Excel and OpenOffice both can open these files no problem. Somehow, Excel and OpenOffice know that quotation marks only matter if they are at the beginning of a variable entry.
Do you know what option I need to enable on R to get this data in? I have >300 files that I need to load (each with ~1000 rows each) so a manual fix is not an option...
I have looked all over the place for a solution but can't find one.
Building on my comments, here is a solution that would read all the CSV files into a single list.
# Deal with French properly
options(encoding="latin1")
# Set your working directory to where you have
# unzipped all of your 308 CSV files
setwd("path/to/unzipped/files")
# Get the file names
temp <- list.files()
# Extract the 5-digit code which we can use as names
Codes <- gsub("pollresults_resultatsbureau|.csv", "", temp)
# Read all the files into a single list named "pollResults"
pollResults <- lapply(seq_along(temp), function(x) {
T0 <- readLines(temp[x])
T0[-1] <- gsub('^(.{6})(.*)$', '\\1\\"\\2', T0[-1])
final <- read.csv(text = T0, header = TRUE)
final
})
names(pollResults) <- Codes
You can easily work with this list in different ways. If you wanted to just see the 90th data.frame you can access it by using pollResults[[90]] or by using pollResults[["24058"]] (in other words, either by index number or by district number).

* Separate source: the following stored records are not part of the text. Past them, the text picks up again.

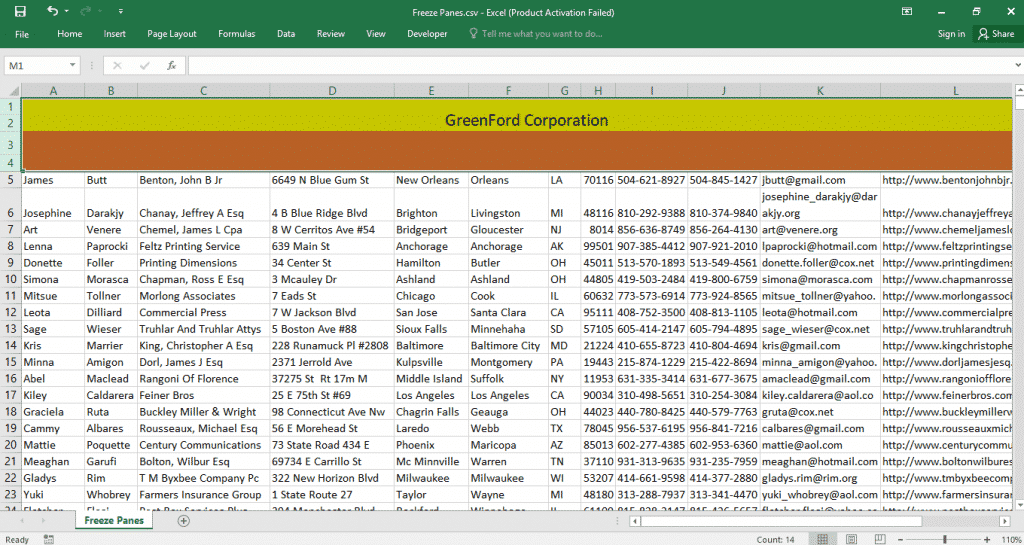Click the Insert Function fx icon
The height and width of the screenshot is (545, 1024).
(x=171, y=65)
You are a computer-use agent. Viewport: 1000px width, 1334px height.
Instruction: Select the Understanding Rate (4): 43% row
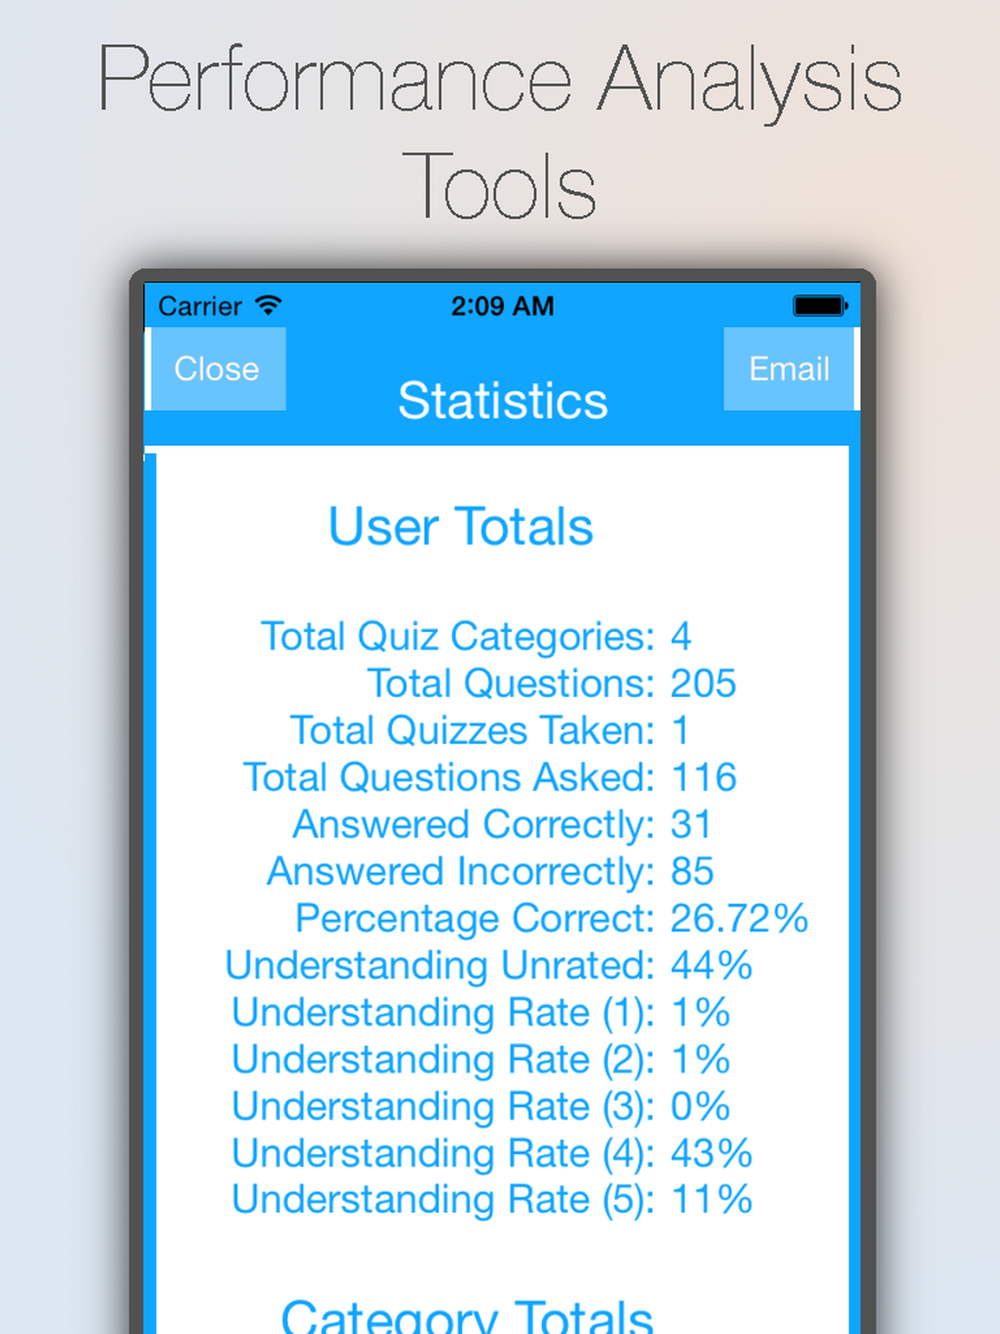pos(492,1154)
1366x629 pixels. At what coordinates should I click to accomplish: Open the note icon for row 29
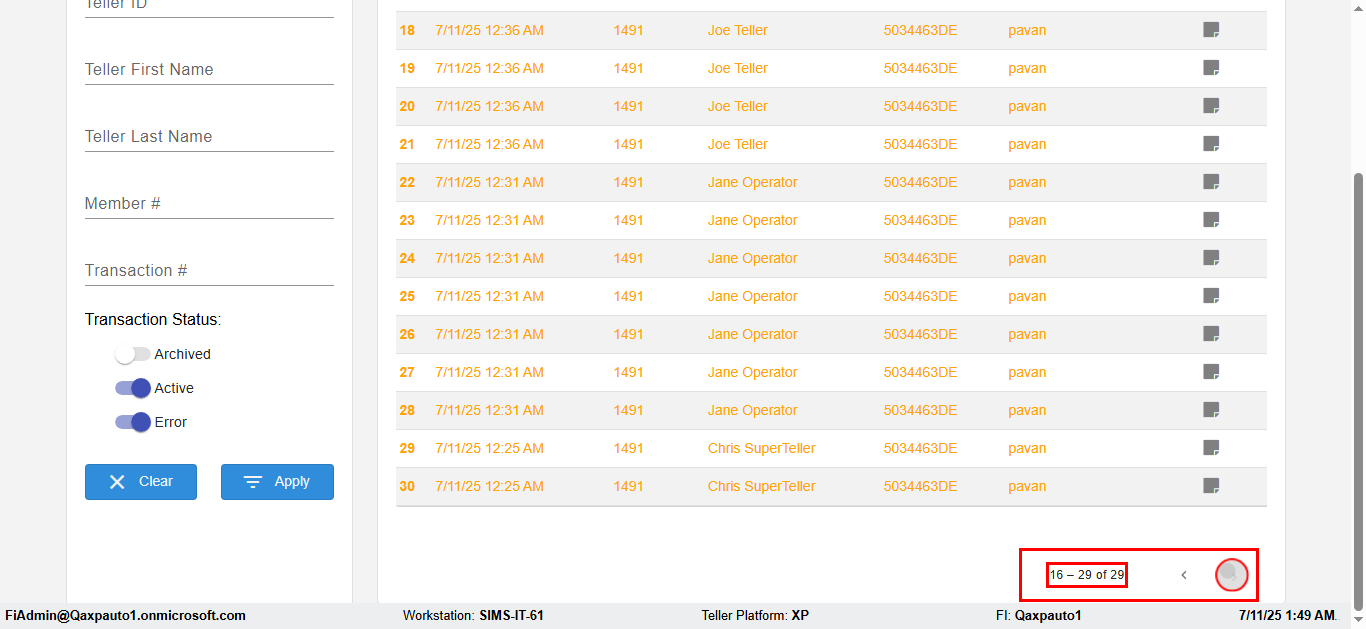1211,448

Having the data in this format means you can also do a lot of other convenient things. For instance, if you wanted to fix all 308 of the CSVs in one go, you can use the following code, which will create new CSVs with the file name prefixed with "Corrected_".
invisible(lapply(seq_along(pollResults), function(x) {
NewFilename <- paste("Corrected", temp[x], sep = "_")

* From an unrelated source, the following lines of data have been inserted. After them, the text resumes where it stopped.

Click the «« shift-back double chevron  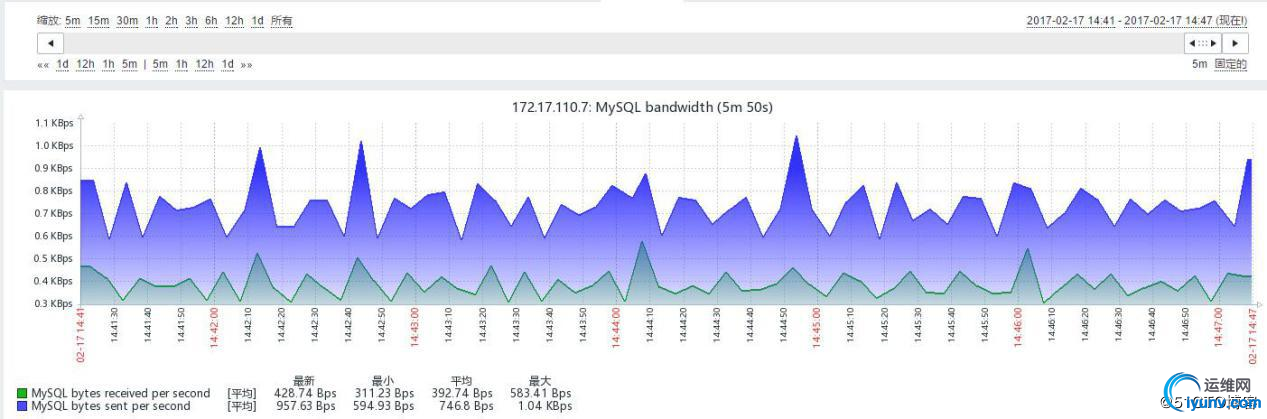point(43,64)
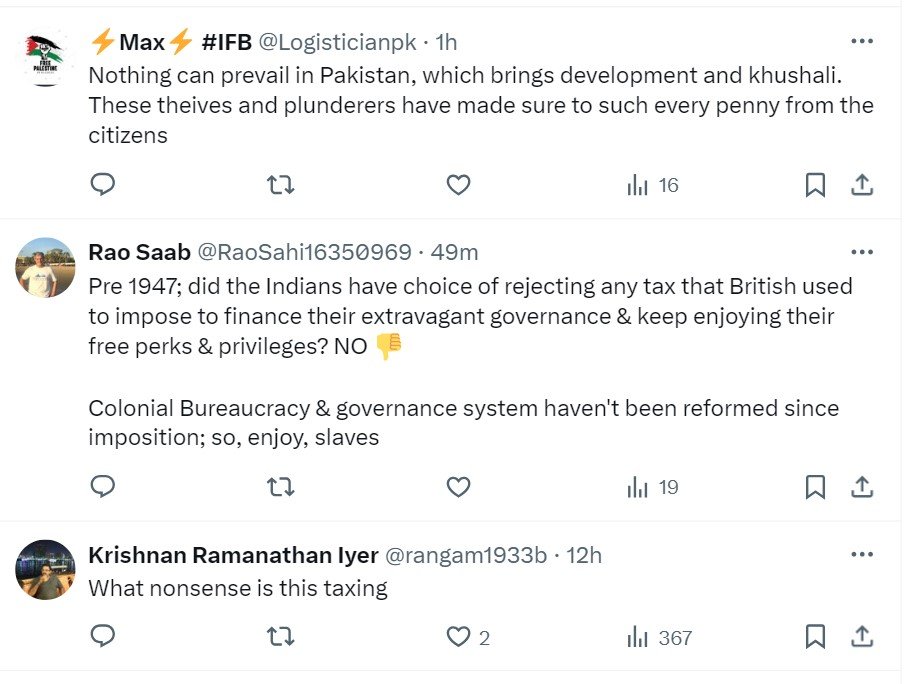Screen dimensions: 922x684
Task: Like Rao Saab's tweet
Action: coord(458,487)
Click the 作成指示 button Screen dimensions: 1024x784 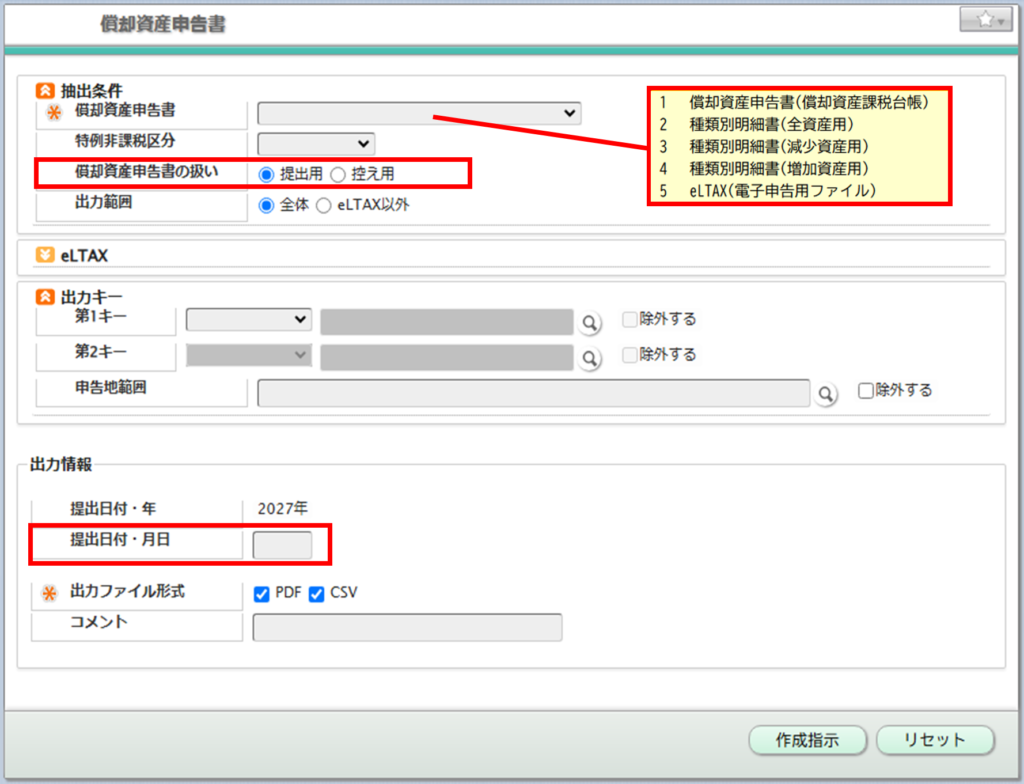click(x=807, y=740)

write.csv(pollResults[[x]], file = NewFilename,
quote = TRUE, row.names = FALSE)
}))
Hope this helps!
This answer is mainly to #AnandaMahto (see comments to the original question).
First, it helps to set some options globally because of the french accents in the data:
options(encoding="latin1")
Next, read in the data verbatim using readLines():
temp <- readLines("pollresults_resultatsbureau13001.csv")
Following this, simply replace the first comma in each line of data with a comma+quotation. This works because the first field is always 5 characters long. Note that it leaves the header untouched.
temp[-1] <- gsub('^(.{6})(.*)$', '\\1\\"\\2', temp[-1])
Penultimately, write over the original file.
fileConn<-file("pollresults_resultatsbureau13001.csv")
writeLines(temp,fileConn)
close(fileConn)
Finally, simply read the data back into R:
data<-read.csv(file="pollresults_resultatsbureau13001.csv",header = TRUE,sep=",")
There is probably a more parsimonious way to do this (and one that can be iterated more easily) but this process made sense to me.